◆ Work item: Copy the data entries word for word, beginning with the line that contains "The height and width of the screenshot is (736, 1000)." and continuing through the last line of the records, and leave the pictures out of your copy.

Data entries

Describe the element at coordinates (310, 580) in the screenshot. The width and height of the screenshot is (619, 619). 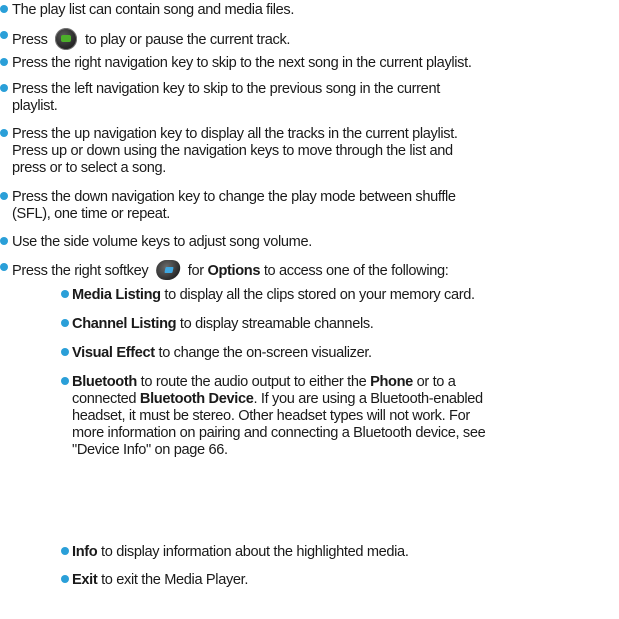
I see `option-item: Exit to exit the Media Player.` at that location.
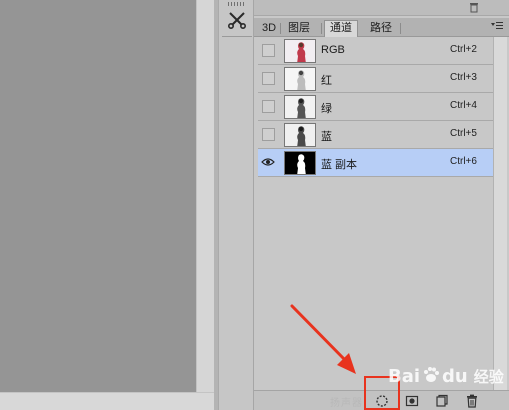 The width and height of the screenshot is (509, 410). What do you see at coordinates (376, 163) in the screenshot?
I see `channel-row-blue-copy: 蓝 副本 Ctrl+6` at bounding box center [376, 163].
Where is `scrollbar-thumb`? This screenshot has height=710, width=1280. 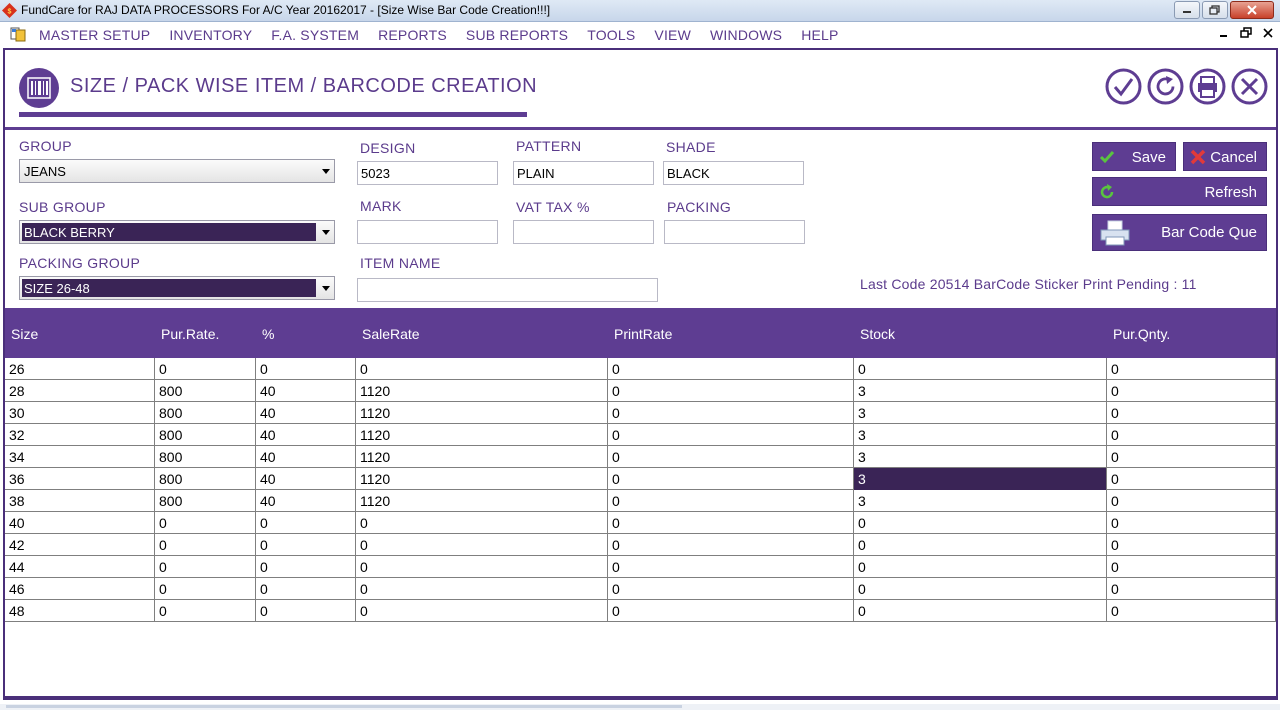
scrollbar-thumb is located at coordinates (344, 706).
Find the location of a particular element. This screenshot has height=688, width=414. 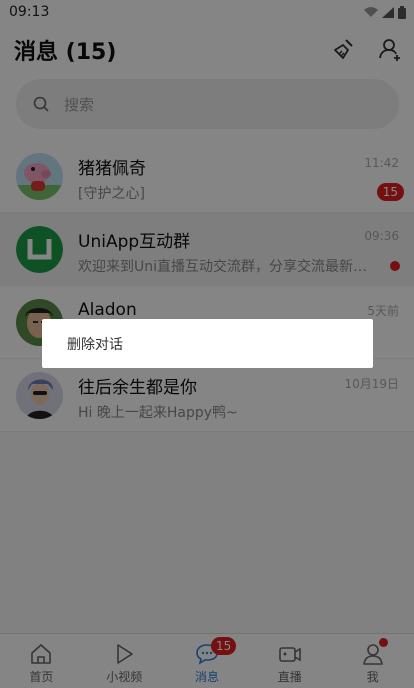

delete-conversation-button: 删除对话 is located at coordinates (95, 344).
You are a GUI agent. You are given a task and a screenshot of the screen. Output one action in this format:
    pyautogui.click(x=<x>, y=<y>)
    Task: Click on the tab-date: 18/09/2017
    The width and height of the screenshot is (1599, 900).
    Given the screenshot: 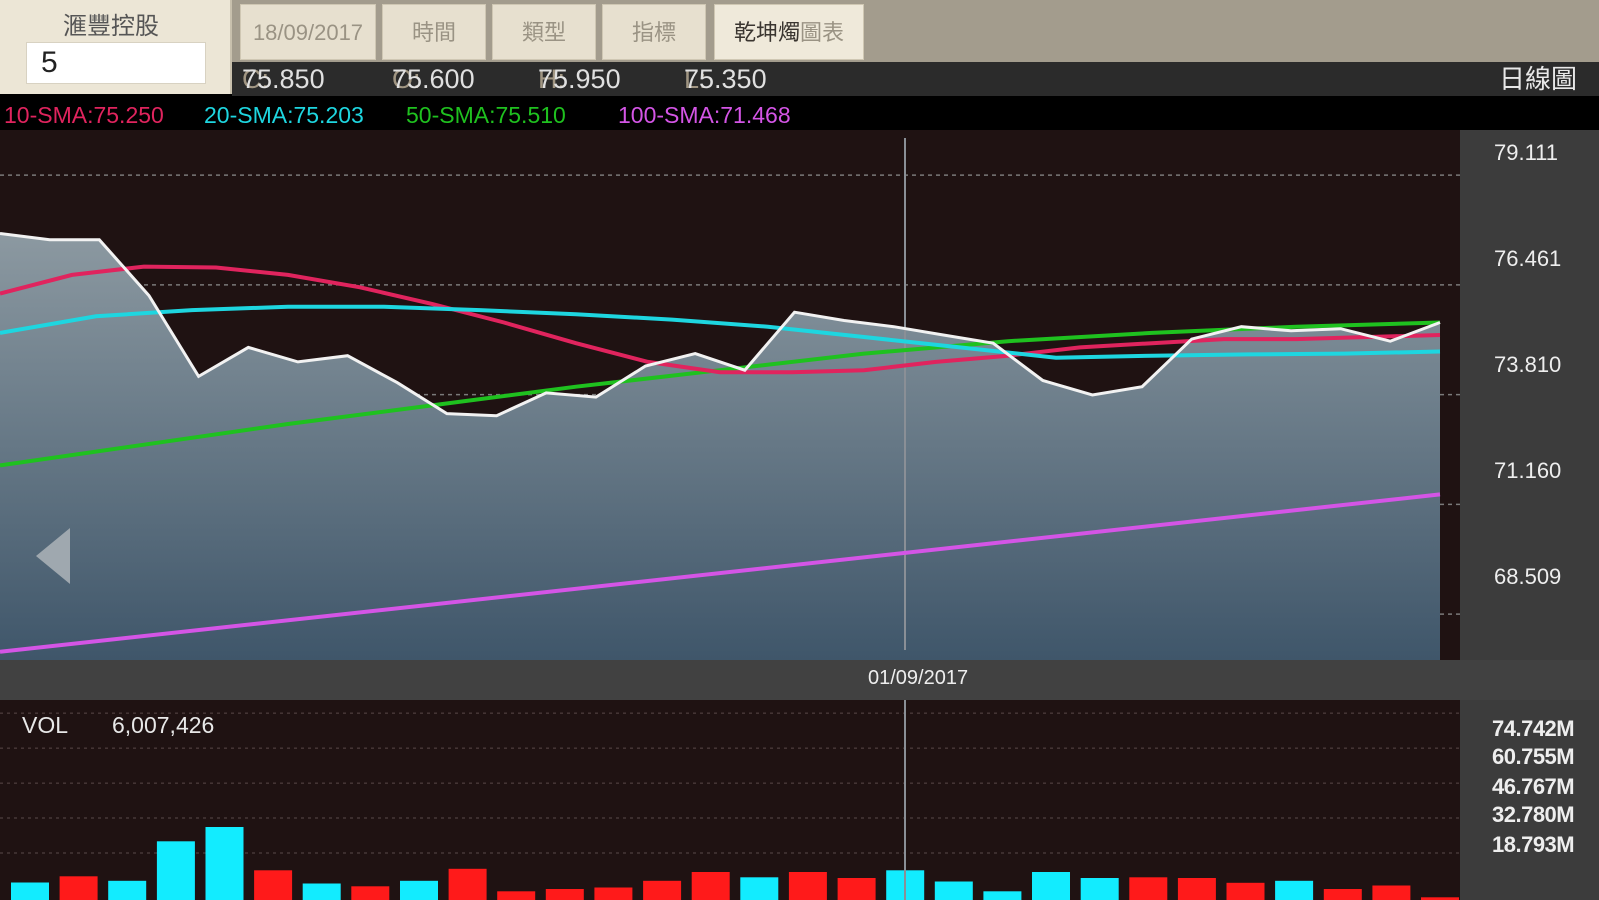 What is the action you would take?
    pyautogui.click(x=308, y=32)
    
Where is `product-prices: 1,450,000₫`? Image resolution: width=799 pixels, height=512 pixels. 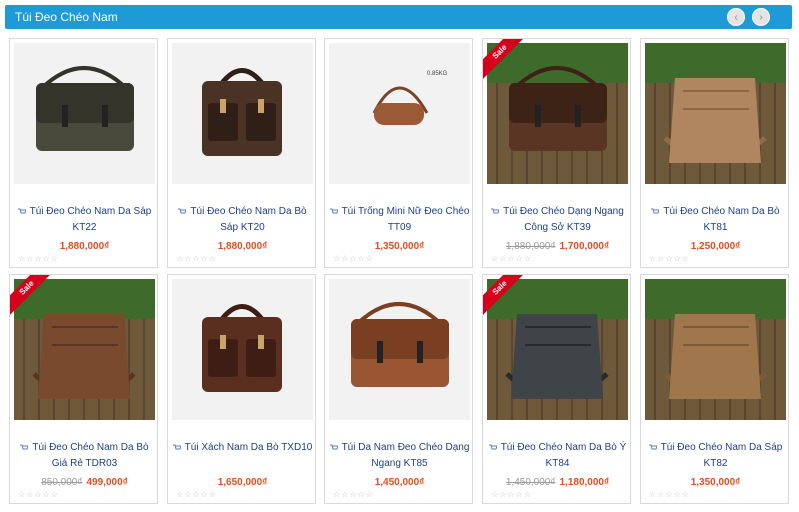 product-prices: 1,450,000₫ is located at coordinates (398, 482).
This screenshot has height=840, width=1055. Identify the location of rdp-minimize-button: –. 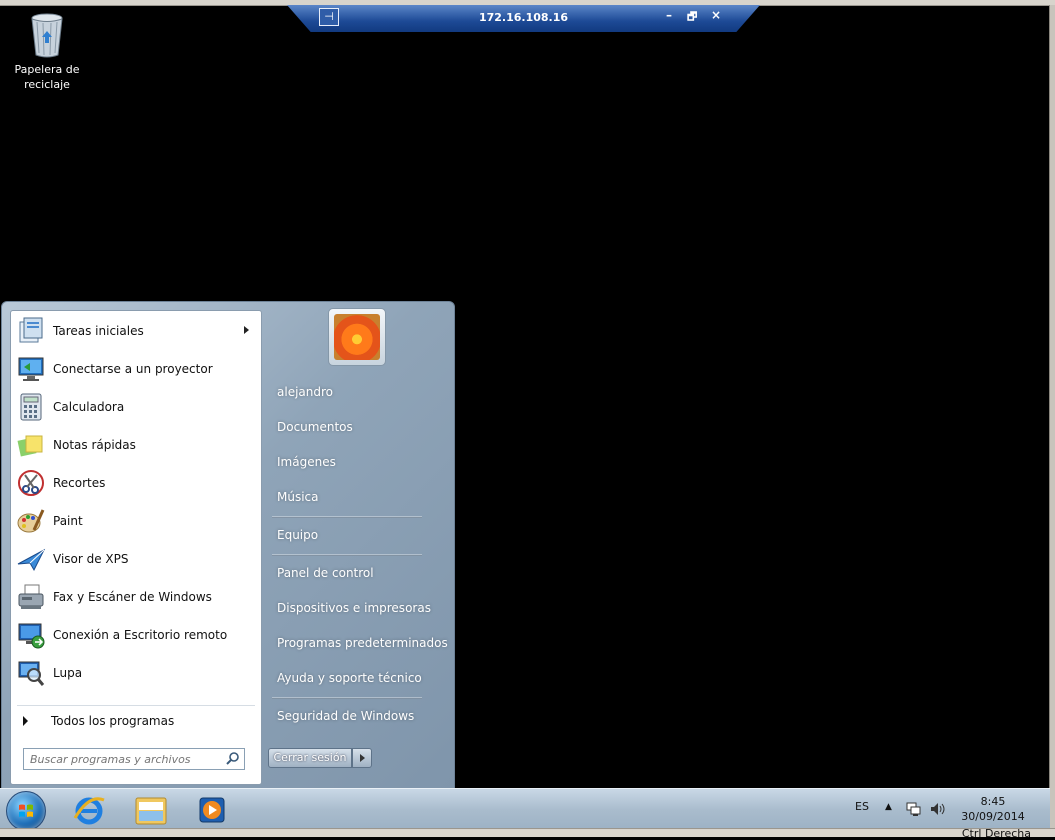
(669, 15).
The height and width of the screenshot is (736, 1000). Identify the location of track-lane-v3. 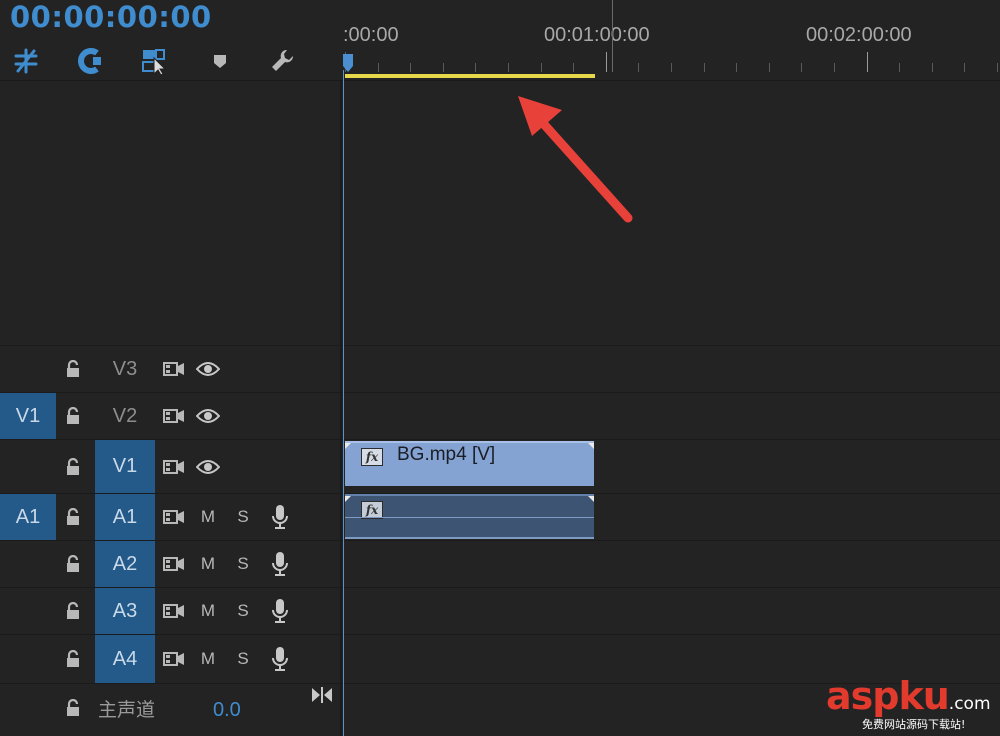
(671, 369).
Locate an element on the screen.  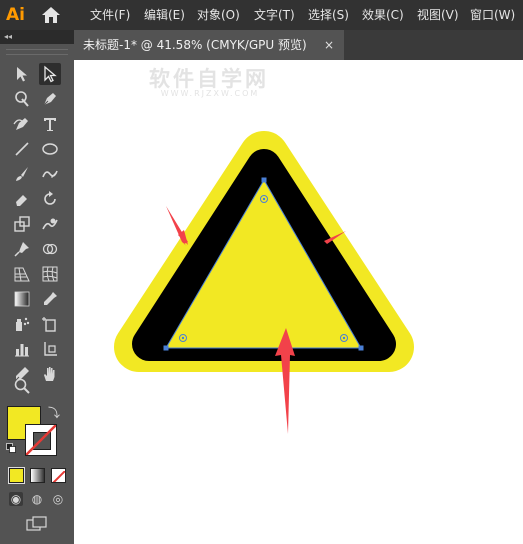
slice-tool-icon is located at coordinates (50, 349).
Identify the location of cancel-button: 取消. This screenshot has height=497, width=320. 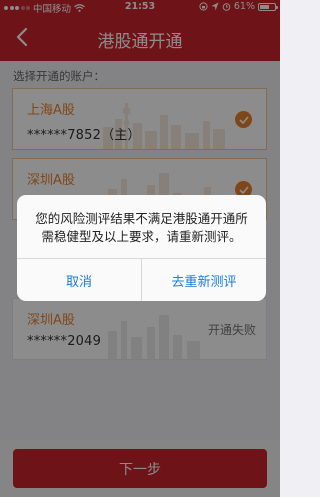
(79, 280).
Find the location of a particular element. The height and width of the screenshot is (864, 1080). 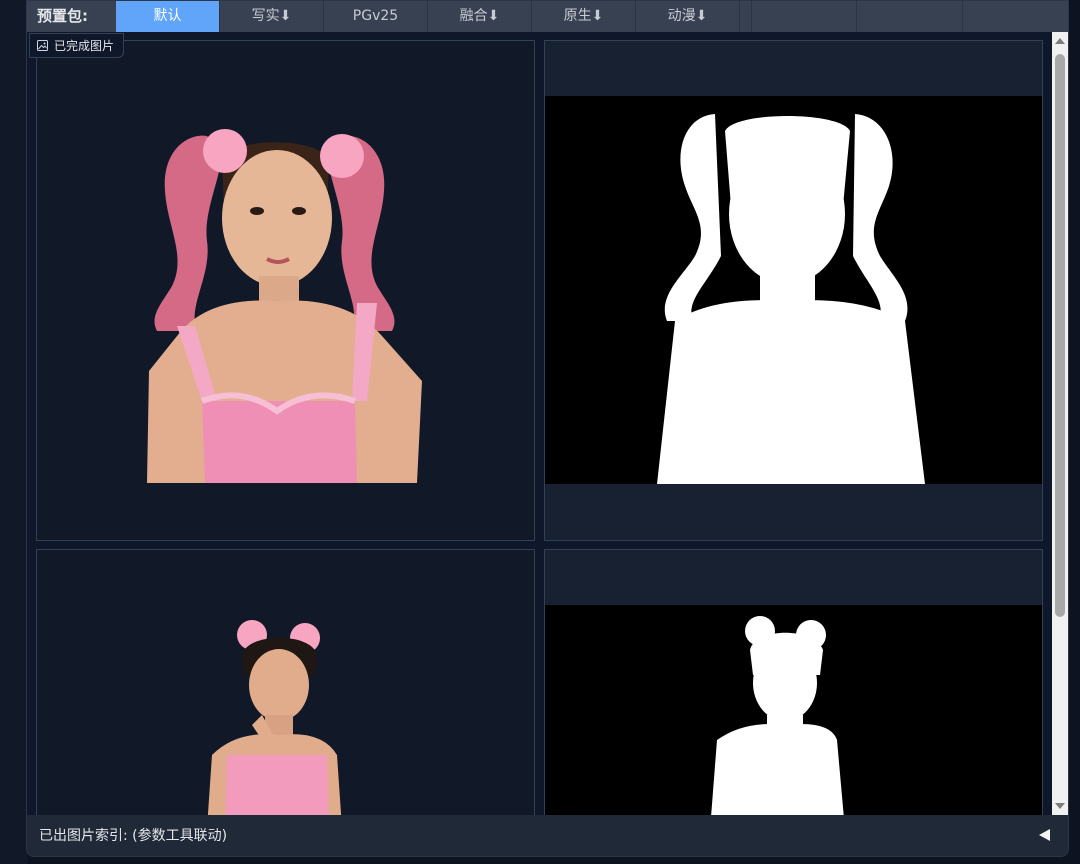

tab-default: 默认 is located at coordinates (168, 16).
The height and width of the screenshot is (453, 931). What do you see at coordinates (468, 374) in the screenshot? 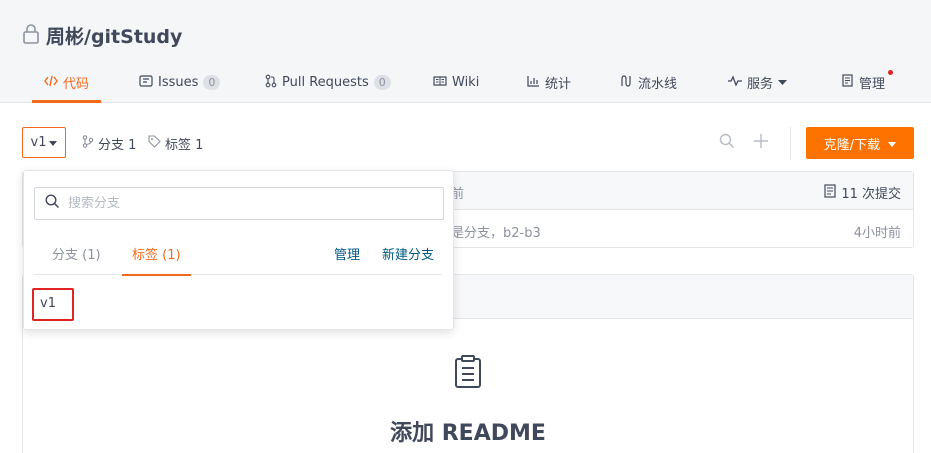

◆ Response area:
The height and width of the screenshot is (736, 1000). Identify the location of track-lane-v3. 
(671, 369).
Locate an element on the screen.  
slice-tool-icon is located at coordinates (50, 349).
Identify the location of cancel-button: 取消. This screenshot has height=497, width=320. 
(79, 280).
Find the location of a particular element. The height and width of the screenshot is (864, 1080). 

tab-default: 默认 is located at coordinates (168, 16).
The height and width of the screenshot is (453, 931). What do you see at coordinates (468, 374) in the screenshot? 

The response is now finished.